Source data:
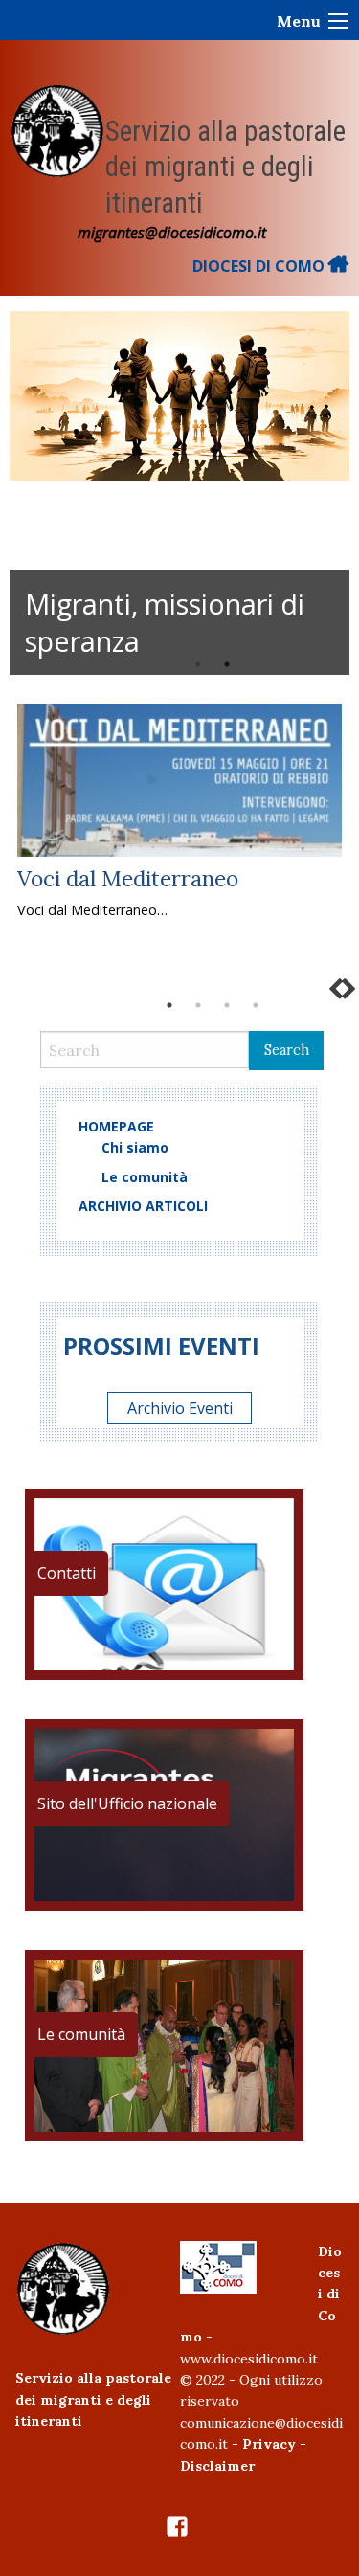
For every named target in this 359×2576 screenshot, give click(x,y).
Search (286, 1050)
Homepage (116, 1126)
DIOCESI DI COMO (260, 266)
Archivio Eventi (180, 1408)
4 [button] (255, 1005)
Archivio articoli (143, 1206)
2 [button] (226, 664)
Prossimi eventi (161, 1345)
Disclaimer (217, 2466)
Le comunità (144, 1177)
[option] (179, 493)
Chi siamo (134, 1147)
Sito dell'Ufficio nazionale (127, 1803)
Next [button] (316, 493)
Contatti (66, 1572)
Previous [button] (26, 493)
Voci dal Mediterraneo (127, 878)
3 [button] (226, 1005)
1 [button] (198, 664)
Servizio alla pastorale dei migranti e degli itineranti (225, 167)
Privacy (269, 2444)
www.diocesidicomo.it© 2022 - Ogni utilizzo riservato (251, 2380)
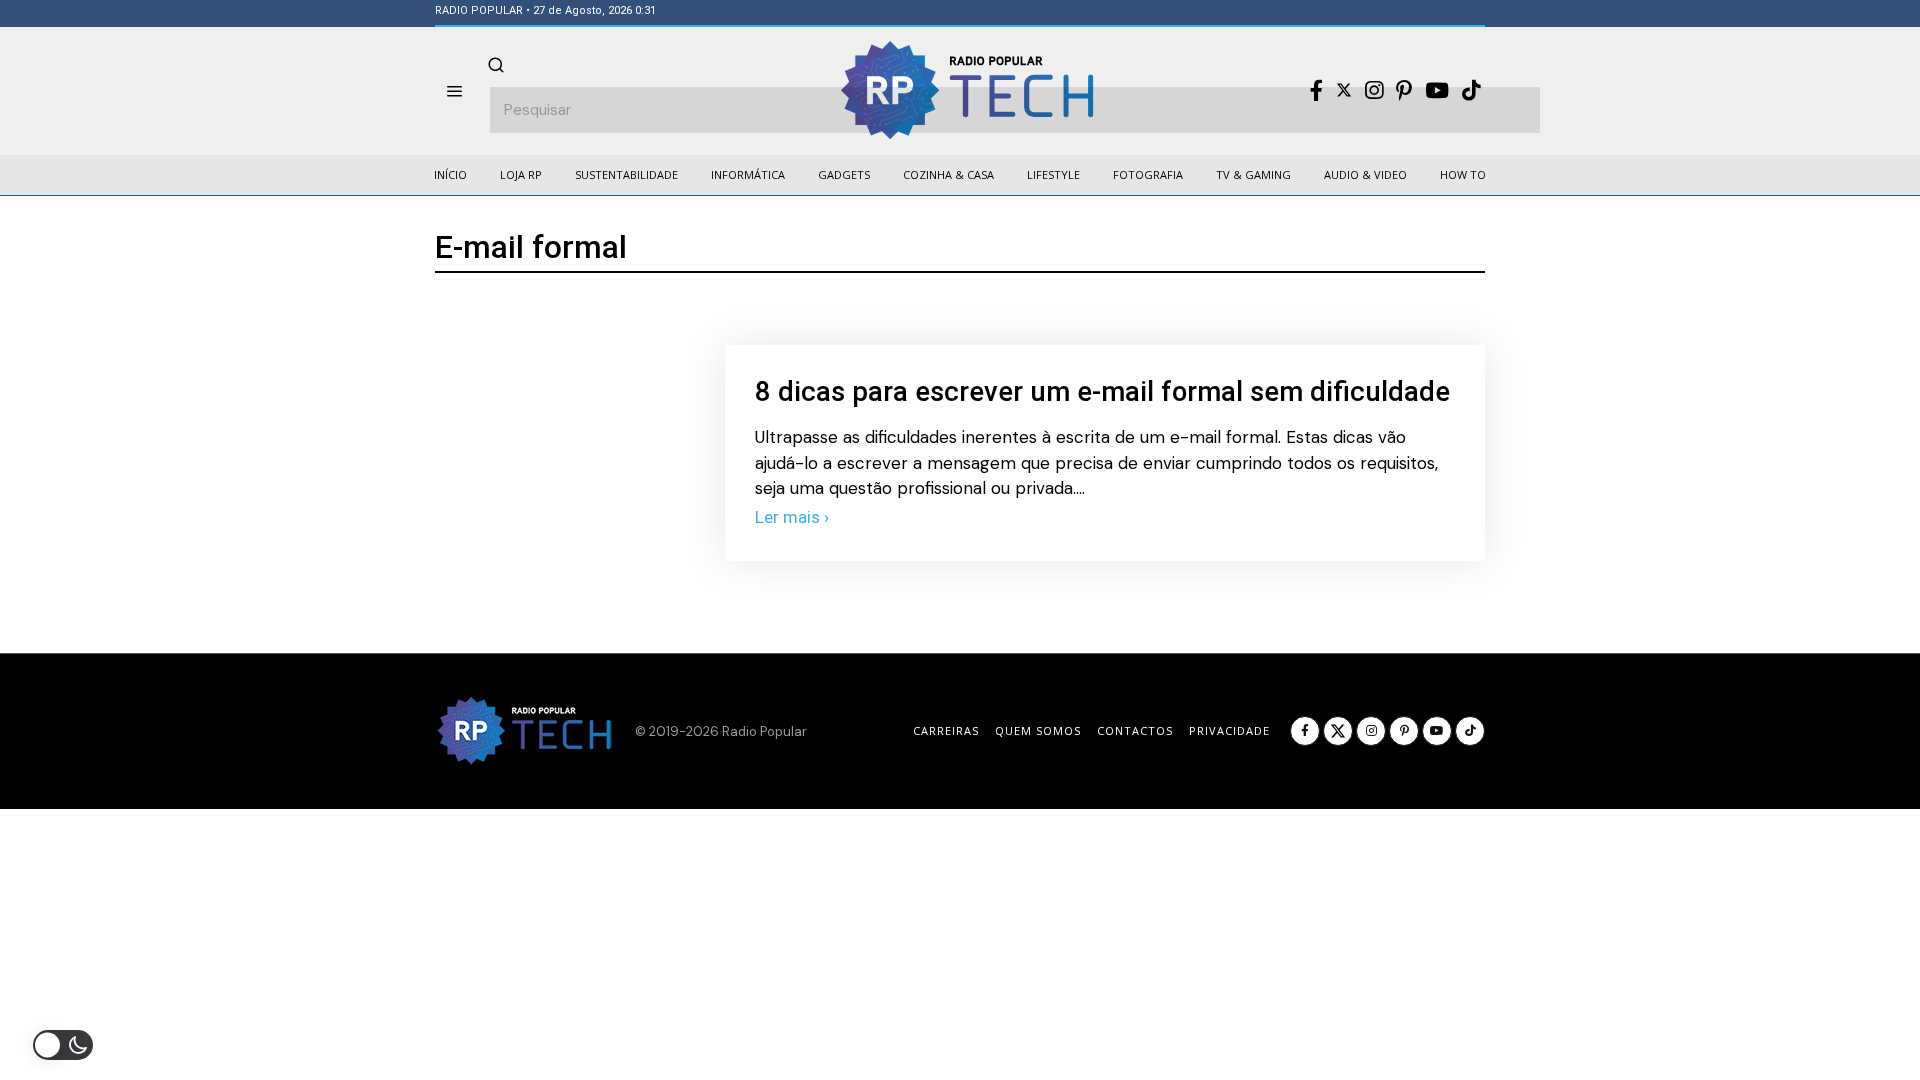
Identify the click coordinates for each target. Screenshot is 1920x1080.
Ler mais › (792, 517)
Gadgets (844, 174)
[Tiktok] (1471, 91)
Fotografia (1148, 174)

Task statement:
From the first line to the last, write out the data exactly, omitting any pictures.

Result:
For every named target in this 359×2576 screenshot, give click(x,y).
Search (286, 1050)
Homepage (116, 1126)
DIOCESI DI COMO (260, 266)
Archivio Eventi (180, 1408)
4 [button] (255, 1005)
Archivio articoli (143, 1206)
2 [button] (226, 664)
Prossimi eventi (161, 1345)
Disclaimer (217, 2466)
Le comunità (144, 1177)
[option] (179, 493)
Chi siamo (134, 1147)
Sito dell'Ufficio nazionale (127, 1803)
Next [button] (316, 493)
Contatti (66, 1572)
Previous [button] (26, 493)
Voci dal Mediterraneo (127, 878)
3 [button] (226, 1005)
1 [button] (198, 664)
Servizio alla pastorale dei migranti e degli itineranti (225, 167)
Privacy (269, 2444)
www.diocesidicomo.it© 2022 - Ogni utilizzo riservato (251, 2380)
Identify the click coordinates for each target. Screenshot is 1920x1080.
Ler mais › (792, 517)
Gadgets (844, 174)
[Tiktok] (1471, 91)
Fotografia (1148, 174)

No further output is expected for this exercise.